== WORK ORDER ==
After locating "Click the 团内职务 column header" in the listing below, copy that line and each one after it exactly, ending with the line that has "This screenshot has width=724, height=1568.".

[[ RECORD SET, beginning ]]

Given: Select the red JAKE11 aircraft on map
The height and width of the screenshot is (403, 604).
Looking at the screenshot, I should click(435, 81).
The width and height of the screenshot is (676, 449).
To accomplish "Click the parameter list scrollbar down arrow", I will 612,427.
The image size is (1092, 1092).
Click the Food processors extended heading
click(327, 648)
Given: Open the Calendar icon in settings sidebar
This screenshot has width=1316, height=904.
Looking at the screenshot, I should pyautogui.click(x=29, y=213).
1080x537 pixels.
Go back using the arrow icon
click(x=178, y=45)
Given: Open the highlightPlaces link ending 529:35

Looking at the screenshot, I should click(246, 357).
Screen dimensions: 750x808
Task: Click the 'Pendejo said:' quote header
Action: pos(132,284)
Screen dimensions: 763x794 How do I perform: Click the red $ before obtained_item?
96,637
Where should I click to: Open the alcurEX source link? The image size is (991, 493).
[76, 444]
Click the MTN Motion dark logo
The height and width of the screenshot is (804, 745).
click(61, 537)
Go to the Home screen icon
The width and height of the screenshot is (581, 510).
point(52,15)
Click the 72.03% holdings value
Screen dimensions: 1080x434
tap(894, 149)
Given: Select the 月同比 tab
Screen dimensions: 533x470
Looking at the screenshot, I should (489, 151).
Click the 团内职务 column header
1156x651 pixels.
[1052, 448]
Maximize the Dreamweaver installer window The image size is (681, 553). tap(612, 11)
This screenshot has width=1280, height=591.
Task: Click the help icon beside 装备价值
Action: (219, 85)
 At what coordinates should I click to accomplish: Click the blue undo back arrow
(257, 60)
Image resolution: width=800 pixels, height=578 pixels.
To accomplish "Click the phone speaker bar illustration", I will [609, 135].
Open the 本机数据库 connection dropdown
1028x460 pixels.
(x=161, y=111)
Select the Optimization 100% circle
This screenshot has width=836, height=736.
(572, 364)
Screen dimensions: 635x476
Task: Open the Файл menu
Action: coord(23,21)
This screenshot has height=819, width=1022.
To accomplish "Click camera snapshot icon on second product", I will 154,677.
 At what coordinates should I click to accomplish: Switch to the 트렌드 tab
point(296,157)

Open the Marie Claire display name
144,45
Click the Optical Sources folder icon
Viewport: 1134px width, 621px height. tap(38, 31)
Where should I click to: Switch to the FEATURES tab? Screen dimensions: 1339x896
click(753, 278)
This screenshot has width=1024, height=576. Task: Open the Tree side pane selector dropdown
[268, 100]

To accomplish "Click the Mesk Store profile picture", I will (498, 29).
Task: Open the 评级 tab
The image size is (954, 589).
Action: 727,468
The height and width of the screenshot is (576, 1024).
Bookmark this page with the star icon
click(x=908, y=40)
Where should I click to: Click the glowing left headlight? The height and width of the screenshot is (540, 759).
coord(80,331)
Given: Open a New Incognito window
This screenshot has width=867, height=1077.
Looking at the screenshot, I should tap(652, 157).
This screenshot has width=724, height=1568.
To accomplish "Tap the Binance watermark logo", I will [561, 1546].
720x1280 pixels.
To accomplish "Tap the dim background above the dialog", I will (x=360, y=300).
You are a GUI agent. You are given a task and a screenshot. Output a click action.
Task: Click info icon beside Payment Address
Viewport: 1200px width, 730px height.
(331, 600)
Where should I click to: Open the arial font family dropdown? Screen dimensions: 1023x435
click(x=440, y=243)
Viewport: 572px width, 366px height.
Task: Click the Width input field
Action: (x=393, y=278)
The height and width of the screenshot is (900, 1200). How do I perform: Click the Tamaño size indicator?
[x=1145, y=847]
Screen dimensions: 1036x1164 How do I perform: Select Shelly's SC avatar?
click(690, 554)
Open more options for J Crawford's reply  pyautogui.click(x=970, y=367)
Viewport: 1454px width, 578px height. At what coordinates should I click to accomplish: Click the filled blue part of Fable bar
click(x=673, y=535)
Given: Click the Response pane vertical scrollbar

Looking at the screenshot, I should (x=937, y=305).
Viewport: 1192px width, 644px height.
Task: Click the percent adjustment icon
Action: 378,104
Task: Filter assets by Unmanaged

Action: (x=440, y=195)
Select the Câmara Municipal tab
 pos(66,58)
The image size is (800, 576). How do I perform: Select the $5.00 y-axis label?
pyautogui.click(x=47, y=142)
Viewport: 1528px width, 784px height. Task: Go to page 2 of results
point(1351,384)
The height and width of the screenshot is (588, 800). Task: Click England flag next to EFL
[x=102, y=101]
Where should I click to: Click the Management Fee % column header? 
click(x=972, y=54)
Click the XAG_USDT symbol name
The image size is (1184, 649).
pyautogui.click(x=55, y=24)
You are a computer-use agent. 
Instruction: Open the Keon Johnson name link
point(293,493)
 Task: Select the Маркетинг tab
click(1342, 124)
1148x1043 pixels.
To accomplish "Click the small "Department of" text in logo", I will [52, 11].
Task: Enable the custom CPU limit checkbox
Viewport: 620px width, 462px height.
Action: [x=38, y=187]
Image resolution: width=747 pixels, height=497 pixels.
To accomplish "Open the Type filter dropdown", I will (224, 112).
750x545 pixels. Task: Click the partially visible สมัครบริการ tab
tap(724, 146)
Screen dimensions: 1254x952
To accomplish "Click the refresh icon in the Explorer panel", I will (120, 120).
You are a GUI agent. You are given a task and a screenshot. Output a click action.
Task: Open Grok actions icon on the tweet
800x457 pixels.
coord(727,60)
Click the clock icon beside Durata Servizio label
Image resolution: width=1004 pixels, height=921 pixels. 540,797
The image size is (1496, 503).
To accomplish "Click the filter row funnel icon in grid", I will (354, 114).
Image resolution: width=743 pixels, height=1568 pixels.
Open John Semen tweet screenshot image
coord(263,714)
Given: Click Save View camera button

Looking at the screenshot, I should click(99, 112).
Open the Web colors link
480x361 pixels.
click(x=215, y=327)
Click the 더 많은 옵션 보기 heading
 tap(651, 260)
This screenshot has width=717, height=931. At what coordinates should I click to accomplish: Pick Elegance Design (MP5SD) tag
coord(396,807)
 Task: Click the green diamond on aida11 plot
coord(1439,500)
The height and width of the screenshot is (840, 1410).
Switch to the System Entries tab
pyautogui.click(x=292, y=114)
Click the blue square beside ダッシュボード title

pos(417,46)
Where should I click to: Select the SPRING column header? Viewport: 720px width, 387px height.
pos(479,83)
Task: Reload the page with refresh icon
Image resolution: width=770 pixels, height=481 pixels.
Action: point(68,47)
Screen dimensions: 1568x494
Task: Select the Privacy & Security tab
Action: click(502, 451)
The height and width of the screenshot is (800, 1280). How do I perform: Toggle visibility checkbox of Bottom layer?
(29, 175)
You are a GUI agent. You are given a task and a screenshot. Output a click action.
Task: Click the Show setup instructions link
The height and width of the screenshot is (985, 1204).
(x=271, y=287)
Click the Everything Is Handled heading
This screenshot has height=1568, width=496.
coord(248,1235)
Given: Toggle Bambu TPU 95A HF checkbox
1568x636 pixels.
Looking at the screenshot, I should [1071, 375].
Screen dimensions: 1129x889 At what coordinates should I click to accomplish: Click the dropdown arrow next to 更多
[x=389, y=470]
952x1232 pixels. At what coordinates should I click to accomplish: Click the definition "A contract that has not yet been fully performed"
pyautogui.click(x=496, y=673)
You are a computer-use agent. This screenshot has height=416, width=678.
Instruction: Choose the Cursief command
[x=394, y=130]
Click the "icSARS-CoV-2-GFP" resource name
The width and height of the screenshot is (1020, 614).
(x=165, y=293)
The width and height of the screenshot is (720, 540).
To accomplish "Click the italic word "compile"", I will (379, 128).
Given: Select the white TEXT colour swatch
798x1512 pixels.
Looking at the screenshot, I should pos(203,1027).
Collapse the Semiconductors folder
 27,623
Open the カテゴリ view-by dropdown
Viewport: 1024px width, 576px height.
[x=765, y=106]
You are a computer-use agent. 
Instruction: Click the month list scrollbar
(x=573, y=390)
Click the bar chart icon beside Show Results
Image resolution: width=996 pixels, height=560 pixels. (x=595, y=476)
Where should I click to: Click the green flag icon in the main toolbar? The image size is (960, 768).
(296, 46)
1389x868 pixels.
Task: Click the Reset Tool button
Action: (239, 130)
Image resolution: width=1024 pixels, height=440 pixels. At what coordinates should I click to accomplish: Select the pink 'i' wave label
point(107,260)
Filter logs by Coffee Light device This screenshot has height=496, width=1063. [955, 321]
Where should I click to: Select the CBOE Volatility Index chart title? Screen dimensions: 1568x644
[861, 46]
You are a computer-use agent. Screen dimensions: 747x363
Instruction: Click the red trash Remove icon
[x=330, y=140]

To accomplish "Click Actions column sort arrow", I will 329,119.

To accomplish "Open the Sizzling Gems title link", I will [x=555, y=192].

[[ RECORD SET, end ]]

== TASK RESULT ==
Click the 团内职务 column header
1156x651 pixels.
[1052, 448]
Maximize the Dreamweaver installer window The image size is (681, 553). tap(612, 11)
This screenshot has width=1280, height=591.
Task: Click the help icon beside 装备价值
Action: (219, 85)
 At what coordinates should I click to accomplish: Click the blue undo back arrow
(257, 60)
Image resolution: width=800 pixels, height=578 pixels.
To accomplish "Click the phone speaker bar illustration", I will [609, 135].
Open the 本机数据库 connection dropdown
1028x460 pixels.
(x=161, y=111)
Select the Optimization 100% circle
This screenshot has width=836, height=736.
(572, 364)
Screen dimensions: 635x476
Task: Open the Файл menu
Action: coord(23,21)
This screenshot has height=819, width=1022.
To accomplish "Click camera snapshot icon on second product", I will 154,677.
 At what coordinates should I click to accomplish: Switch to the 트렌드 tab
point(296,157)

Open the Marie Claire display name
144,45
Click the Optical Sources folder icon
Viewport: 1134px width, 621px height. tap(38, 31)
Where should I click to: Switch to the FEATURES tab? Screen dimensions: 1339x896
click(753, 278)
This screenshot has width=1024, height=576. Task: Open the Tree side pane selector dropdown
[268, 100]

To accomplish "Click the Mesk Store profile picture", I will (498, 29).
Task: Open the 评级 tab
The image size is (954, 589).
Action: 727,468
The height and width of the screenshot is (576, 1024).
Bookmark this page with the star icon
click(x=908, y=40)
Where should I click to: Click the glowing left headlight? The height and width of the screenshot is (540, 759).
coord(80,331)
Given: Open a New Incognito window
This screenshot has width=867, height=1077.
Looking at the screenshot, I should tap(652, 157).
This screenshot has width=724, height=1568.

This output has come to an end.